Interpretationsvergleiche Klavier - Diskussionsforum

  • Lieber Holger,


    Ich habe einmal eine Frage zum Werk selbst. Ich bin kein ausgesprochener Liebhaber der Werke von FRANZ LISZT sieht man einmal insbesondere von dem Klavierkonzert Nr. 1, den Années de Pélerinage, der Ungarischen Fantasie für Klavier und Orchester (zumal in der fabelhaften Einspielung durch PETER FRANKL!) einigen Ungarischen Rhapsodien und einigen genialen Transkriptionen ab - ich kenne die Werke LISZT's auch zu wenig. Ich schätze mehr die feinsinnige, mehr introvertierte, romantische Klaviermusik CHOPINs als das Virtuosentum LISZTs.

    Nun hätte ich aber eine Frage zu den Ungarischen Rhapsodien: Nach meinem bisherigen Verständnis wurden die Rhapsodien Nr. 1 - 4 für Orchester komponiert, demnach auch die zweite. Hier wird diese aber als Klavierfassung vorgestellt und besprochen. Wie ist das zu erklären? Für eine kurze Aufklärung wäre ich sehr dankbar.


    Viele Grüße

    wok

  • Lieber Wok,


    es gibt unzählige Bearbeitungen der Ungarischen Rhapsodie Nr. 2. Doch zuerst kam die Klavierfassung:


    Composed in 1847 and dedicated to Count László Teleki, Hungarian Rhapsody No. 2 was first published as a piano solo in 1851 by Senff and Ricordi.

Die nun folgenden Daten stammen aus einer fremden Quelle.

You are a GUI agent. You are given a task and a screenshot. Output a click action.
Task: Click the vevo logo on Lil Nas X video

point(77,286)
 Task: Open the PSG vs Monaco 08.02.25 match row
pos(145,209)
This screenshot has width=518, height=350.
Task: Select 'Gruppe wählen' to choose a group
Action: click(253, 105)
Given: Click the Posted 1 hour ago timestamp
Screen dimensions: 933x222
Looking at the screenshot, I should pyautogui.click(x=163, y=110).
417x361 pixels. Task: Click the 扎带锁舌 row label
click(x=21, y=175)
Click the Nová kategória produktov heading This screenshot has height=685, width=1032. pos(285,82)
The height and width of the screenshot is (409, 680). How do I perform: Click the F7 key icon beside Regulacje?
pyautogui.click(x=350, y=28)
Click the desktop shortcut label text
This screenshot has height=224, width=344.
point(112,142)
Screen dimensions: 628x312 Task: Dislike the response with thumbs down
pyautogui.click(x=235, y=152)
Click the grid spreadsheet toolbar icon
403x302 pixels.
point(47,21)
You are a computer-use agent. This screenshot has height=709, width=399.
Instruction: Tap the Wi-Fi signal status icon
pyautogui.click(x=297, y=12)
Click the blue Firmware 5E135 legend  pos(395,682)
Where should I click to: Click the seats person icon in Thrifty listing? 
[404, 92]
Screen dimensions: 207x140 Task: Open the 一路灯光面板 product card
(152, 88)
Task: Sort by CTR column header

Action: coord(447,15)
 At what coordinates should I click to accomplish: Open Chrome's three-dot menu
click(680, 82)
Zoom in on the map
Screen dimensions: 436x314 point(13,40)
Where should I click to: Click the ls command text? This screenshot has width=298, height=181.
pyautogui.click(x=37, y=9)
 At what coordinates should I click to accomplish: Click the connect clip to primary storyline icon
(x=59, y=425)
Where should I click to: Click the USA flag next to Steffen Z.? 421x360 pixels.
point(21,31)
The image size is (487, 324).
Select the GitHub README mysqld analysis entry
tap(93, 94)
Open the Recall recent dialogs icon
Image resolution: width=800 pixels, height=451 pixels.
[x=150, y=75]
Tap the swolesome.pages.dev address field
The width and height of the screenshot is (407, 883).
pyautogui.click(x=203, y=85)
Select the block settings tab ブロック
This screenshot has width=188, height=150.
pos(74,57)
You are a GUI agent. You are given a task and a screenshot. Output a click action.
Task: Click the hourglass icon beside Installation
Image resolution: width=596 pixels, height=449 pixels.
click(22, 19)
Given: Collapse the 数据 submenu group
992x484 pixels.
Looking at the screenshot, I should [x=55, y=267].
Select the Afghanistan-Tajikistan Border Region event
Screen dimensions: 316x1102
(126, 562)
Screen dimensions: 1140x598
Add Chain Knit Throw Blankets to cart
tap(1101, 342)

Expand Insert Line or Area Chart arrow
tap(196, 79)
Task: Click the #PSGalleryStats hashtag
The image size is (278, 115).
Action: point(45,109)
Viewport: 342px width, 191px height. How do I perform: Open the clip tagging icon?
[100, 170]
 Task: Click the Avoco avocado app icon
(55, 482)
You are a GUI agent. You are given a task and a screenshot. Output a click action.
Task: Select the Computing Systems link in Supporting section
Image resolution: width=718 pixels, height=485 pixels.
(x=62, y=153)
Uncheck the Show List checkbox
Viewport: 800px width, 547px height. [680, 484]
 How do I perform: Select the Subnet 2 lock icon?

    Die verschiedenen Fassungen habe ich nicht mit einbezogen, weil der Sinn ja ein Interpretationsvergleich ist und nicht eine Werkanalyse oder Werkbesprechung. Das wäre - eine natürlich hoch interessante - Erweiterung!


    Wenn Du einen äußerst geschmackvollen eher kontemplativen Liszt magst, dann sei Dir die Box von Jorge Bolet empfohlen (von dem ich von der Ungarischen Rhapsodie Nr. 2 leider keine Aufnahme habe):



    P.S. Als Orchesterversion habe ich die Bearbeitung von Franz Müller-Berghaus von 1873, die Leopold Stokowski dirigiert:



    Schöne Grüße

    Holger




  • Lieber Holger,


    Vielen Dank für Deine erklärenden Ausführungen zu meiner Anfrage bezüglich der Ungarischen Rhapsodien von LISZT. Ich war tatsächlich der Meinung, daß die ersten 4 Rhapsodien ursprünglich für Orchesterfassung komponiert waren. Davon gibt es ja auch unzählige Aufnahmen mit den verschiedensten Orchestern. Dem ist also nicht so. Die zweite Ungarische Rhapsodie wurde also - interessant zu wissen - 1847 für Klavier komponiert und 1851 veröffentlicht. In meiner Jugend hörte ich diese Rhapsodien im Rundfunk fast immer in der Orchesterfassung ohne Klavier, im Gegensatz zu der Ungarischen Fantasie für Klavier und Orchester, die mir schon damals auf Anhieb zusagte, und die ich mir dann später als LP mit dem vorzüglichen - in Deutschland leider zu wenig bekannt gewordenen - Pianisten PETER FRANKL zulegte, der nicht nur dieses LISZT-Konzert ganz hervorragend realisierte, sondern auch sehr stark beachtete Gesamtaufnahmen der Klavierwerke von SCHUMANN und DEBUSSY, und Werkgruppen von CHOPIN und SCHUBERT vornahm.. Auch durch BARTOK-Recitals wurde er sehr bekannt.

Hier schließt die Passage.